Film Lobby Card for A Hard Day's Night

Film Lobby Card for A Hard Day’s Night (Photo Credit: GAB Archive/Redferns)

When they were approached about doing a Tolkien film, The Beatles had already starred in two movies: A Hard Day’s Night and Help! Both films were released by United Artists and were produced by Denis O’Dell.

It was O’Dell who came up with the idea of a Lord of the Rings adaptation at the beginning of 1968. The plan was to film it as a musical. Since there was still one film left on a three-movie contract between The Beatles and United Artists, the band approached the studio with the concept. By a stroke of luck, United Artists was already quite interested in making a Lord of the Rings movie, and the project was given the green light.

The casting call

As it started looking like the movie might be made, the band members began to pick the parts they wanted to play. Paul McCartney would have been Frodo while Ringo Starr would have taken the part of his constant companion, Samwise Gamgee.

Fans of the book will be aware that there are four main hobbits in the Lord of the Rings, but rather than taking on the lesser roles of Merry and Pippin, the other Beatles had different roles in mind. George Harrison was to be Gandalf while John Lennon was to be Gollum.

Gollum and John, who would have played him

Gollum and John, who would have played him in the film (Photo Credit: Barry King/WireImage & Rowland Scherman/Getty Images)

Peter Jackson asked Paul McCartney if this was correct, and Jackson reported that “Paul couldn’t remember exactly when I spoke to him, but I believe that is the case.”

Lennon goes in search of Kubrick

While all The Beatles were keen fans of the books, it was Lennon who was the driving force behind the movie.
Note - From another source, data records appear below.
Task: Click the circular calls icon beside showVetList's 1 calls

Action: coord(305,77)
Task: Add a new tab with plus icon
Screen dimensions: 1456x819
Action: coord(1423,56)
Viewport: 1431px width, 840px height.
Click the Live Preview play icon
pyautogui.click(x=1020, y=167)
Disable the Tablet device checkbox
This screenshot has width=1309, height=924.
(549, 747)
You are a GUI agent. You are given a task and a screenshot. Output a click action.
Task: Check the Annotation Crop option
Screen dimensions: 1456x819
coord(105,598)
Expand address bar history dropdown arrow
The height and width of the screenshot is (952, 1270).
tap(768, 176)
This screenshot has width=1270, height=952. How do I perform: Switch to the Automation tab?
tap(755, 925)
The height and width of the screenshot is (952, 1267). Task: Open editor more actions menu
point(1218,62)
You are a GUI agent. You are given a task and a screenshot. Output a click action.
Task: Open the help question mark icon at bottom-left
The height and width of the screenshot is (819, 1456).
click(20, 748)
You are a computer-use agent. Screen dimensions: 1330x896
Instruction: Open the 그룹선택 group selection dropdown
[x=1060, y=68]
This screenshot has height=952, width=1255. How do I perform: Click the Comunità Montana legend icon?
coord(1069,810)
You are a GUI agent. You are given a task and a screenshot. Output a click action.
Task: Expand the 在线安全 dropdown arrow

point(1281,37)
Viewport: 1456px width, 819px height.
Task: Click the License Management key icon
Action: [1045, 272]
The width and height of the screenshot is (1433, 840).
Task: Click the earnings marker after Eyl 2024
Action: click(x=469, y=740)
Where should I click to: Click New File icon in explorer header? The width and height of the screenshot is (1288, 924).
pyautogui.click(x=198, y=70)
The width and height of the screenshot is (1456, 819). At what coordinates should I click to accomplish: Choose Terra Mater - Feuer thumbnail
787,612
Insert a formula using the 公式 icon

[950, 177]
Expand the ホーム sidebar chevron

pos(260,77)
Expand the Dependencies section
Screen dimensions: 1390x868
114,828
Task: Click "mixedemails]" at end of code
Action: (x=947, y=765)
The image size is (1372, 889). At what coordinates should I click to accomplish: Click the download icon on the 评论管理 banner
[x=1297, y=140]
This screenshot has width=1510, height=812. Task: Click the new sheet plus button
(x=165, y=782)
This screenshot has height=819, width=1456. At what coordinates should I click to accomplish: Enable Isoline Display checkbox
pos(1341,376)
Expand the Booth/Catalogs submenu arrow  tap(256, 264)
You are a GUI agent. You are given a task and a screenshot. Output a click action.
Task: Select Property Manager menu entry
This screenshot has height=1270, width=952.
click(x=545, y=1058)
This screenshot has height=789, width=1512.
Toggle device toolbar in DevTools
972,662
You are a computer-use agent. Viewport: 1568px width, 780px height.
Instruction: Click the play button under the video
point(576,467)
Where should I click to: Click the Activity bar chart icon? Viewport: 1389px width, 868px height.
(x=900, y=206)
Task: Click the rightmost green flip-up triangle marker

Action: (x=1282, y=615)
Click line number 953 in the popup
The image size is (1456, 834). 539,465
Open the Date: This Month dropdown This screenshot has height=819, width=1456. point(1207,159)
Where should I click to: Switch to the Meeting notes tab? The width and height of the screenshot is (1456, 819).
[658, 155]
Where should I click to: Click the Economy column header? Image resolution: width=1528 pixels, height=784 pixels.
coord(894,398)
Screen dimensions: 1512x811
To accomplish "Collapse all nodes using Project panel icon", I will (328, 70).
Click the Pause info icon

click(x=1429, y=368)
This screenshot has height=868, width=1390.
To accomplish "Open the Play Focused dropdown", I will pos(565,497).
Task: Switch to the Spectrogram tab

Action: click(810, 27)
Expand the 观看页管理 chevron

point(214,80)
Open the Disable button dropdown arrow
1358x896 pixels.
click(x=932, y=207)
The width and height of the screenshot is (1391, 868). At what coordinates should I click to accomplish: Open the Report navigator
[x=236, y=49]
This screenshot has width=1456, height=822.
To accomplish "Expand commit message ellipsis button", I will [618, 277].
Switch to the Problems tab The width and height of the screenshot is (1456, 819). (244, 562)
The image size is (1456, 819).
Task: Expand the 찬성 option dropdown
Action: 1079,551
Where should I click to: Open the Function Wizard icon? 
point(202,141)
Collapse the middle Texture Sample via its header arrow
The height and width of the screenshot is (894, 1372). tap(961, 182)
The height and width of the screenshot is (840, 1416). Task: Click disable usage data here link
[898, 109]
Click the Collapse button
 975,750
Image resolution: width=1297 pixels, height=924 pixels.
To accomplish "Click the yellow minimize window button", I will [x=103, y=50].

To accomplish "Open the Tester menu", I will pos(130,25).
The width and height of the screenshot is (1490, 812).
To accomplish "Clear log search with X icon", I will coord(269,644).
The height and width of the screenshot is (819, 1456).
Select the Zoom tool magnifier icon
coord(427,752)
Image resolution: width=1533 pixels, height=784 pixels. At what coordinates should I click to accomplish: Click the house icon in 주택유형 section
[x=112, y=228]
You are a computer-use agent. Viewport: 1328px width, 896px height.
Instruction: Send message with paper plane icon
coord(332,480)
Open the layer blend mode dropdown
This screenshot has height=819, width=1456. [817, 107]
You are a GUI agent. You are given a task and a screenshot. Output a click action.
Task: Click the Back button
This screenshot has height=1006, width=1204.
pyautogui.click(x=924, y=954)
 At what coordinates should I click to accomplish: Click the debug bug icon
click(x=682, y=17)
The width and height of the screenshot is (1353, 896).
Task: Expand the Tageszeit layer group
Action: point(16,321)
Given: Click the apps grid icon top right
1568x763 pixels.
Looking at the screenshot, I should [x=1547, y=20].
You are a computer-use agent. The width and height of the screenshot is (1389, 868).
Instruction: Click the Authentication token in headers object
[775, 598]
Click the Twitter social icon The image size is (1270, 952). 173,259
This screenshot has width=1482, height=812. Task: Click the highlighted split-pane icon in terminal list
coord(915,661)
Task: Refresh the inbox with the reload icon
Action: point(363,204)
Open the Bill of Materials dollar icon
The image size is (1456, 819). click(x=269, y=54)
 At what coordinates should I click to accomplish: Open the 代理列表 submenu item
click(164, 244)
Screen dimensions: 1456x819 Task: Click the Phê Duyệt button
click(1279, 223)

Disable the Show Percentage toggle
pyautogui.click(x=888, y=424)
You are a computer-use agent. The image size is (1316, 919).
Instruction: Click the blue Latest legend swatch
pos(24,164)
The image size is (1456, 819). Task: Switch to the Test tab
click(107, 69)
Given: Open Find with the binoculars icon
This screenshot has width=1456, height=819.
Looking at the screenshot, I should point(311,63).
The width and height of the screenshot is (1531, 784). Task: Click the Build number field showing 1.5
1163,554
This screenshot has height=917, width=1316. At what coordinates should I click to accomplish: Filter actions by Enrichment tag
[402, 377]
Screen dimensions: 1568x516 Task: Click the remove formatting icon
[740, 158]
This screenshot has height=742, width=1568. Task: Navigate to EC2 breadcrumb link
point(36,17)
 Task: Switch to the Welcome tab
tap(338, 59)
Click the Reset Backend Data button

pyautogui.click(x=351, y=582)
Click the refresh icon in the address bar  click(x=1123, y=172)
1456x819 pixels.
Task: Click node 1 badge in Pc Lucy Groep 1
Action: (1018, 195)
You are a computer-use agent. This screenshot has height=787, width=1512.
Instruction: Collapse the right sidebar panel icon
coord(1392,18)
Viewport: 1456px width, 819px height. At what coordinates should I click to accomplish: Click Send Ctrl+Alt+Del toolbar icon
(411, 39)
For him, there was only one choice for director: Stanley Kubrick. At this point, Kubrick had directed Spartacus (1960), Lolita (1962), and Dr. Strangelove (1964), so he was hot property in Hollywood.

Stanley Kubrick on the set of Dr. Strangelove

American director and screenwriter Stanley Kubrick (1928 – 1999) on the set of his film ‘Dr. Strangelove 1963. (Photo Credit: Columbia Pictures/Getty Images)

Rumors suggest that Kubrick wasn’t averse to the idea of making a Lord of the Rings movie, but he didn’t think it would be feasible to do a live-action film. This wasn’t just to do with the era’s special effects but also because, according to Screenrant, Kubrick thought “the scope of the book was too vast and dense to be adapted for film in the 1960s.”

The Beatles were on board, Tolkien was not

When Kubrick turned down the offer, The Beatles began to lose interest in the project. This was just as well because the author himself was about to put an end to the enterprise for good.

British writer J R R Tolkien enjoying a pipe in his study

2nd December 1955: British writer J R R Tolkien (1892 – 1973), enjoying a pipe in his study at Merton College, Oxford, where he was a Fellow (Photo Credit: Haywood Magee/Picture Post/Hulton Archive/Getty Images)

In 1968, J.R.R. Tolkien still held the rights to the books, and he wouldn’t release them to United Artists for the band to use. Apparently, he wasn’t a particularly big fan of The Beatles and didn’t want a pop band interpretation of his beloved books.

More from us: George Harrison’s Hilarious Culture Shock Trip Through Small Town America

Jackson has mixed feelings about the project

Speaking to the BBC, Jackson has mixed feelings about the abandoned project. Since the film would have been a musical, Jackson mused: “What would The Beatles have done with a Lord of the Rings soundtrack album? That would have been 14 or 15 Beatles songs that would have been pretty incredible to listen to.”

Portrait of Peter Jackson

Portrait of Peter Jackson, Director of the film, Lord Of The Rings (Photo Credit: Todd Plitt/ImageDirect)

“So I’ve got two minds about it. I would have loved to hear that album, but I’m also glad I got the chance to do the films.”

However, Paul McCartney had a different opinion. As he told Jackson: “I’m glad we didn’t do it, because you got to do yours and I liked your film.”